I'm using Flexbox to make a responsive site (first time I've done either of those, bear in mind) and it was all going well until I realised at some point that flex items with the same properties weren't behaving the same way.
Have a look at this, I had some issues with the page in Chrome even though I ran the CSS through Autoprefixer, but that's another issue. If you have issues with this, it might be an idea to open it in Safari, which I started testing it in. You'll have to narrow the JS window to make the left-hand side visible. https://jsfiddle.net/5p7fcmxb/1/
It's ugly as sin, since I made everything different colours to differentiate them and switched everything to default fonts for the purposes of this thread. Anyway, the basic problem is that the #headerleft
, #blueleft
and #footerleft
should line up perfectly, since they have the same flex properties, as shown below:
#headerleft {
background-color: red;
height: 75px;
-webkit-box-ordinal-group: 2;
-ms-flex-order: 1;
order: 1;
-webkit-box-flex: 1;
-ms-flex: 1 2 250px;
flex: 1 2 250px;
}
#blueleft {
background-color: yellow;
-webkit-box-ordinal-group: 5;
-ms-flex-order: 4;
order: 4;
-webkit-box-flex: 1;
-ms-flex: 1 2 250px;
flex: 1 2 250px;
}
#footerleft {
background-color: red;
height: auto;
padding: 0px;
margin: 0px;
-webkit-box-ordinal-group: 8;
-ms-flex-order: 7;
order: 7;
-webkit-box-flex: 1;
-ms-flex: 1 2 250px;
flex: 1 2 250px;
}
But if you expand that JSfiddle window out, you can see that they're all different widths. At first I thought since they're in separate header
, middle
, and footer
divs, which are themselves children of the overall #container
div, they might be wrapping slightly to the left of the screen for some reason. I set everything 10px from the left and they all lined up at that side, so this seems to be an issue with the growth. If I shrink the page as narrow as it will go, the #blueleft
and #footerleft
elements are invisble, yet the #headerleft
div still can still be seen. You might have noticed the middle and right-hand divs don't line up either, but the answer to the problem of the left-hand divs should apply to them too.

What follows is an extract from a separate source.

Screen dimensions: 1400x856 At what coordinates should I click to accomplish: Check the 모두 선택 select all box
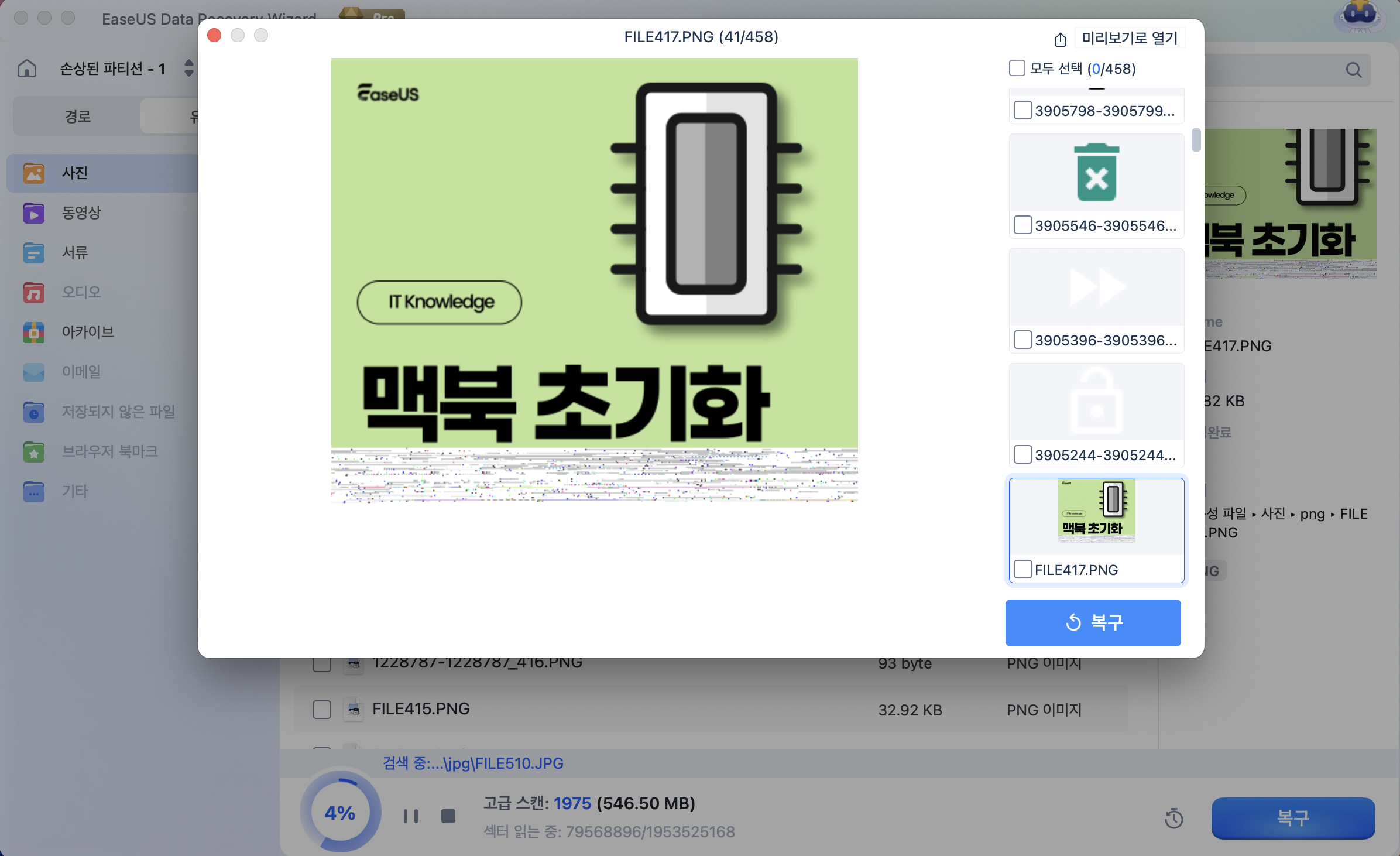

The idea was that the text in #headermiddle
and #footermiddle
would line up perfectly with the #contentbox
div, and I'm sure I remember everything lining up at different viewport sizes when I was working on this yesterday, so I'm not sure if I've done something to break it along the way.
(If you're wondering why I have three flex containers in the first place, as opposed to having one flex container with just three main columns, it's so I could get the header, content box and footer text aligning, as well as having the content box expand according to how much text is inside. I suspect there is an easier way to achieve all of that that I'm not aware of (again, I've been properly doing this for about five or six weeks now) and having those three flex containers was where I went wrong at the first step.)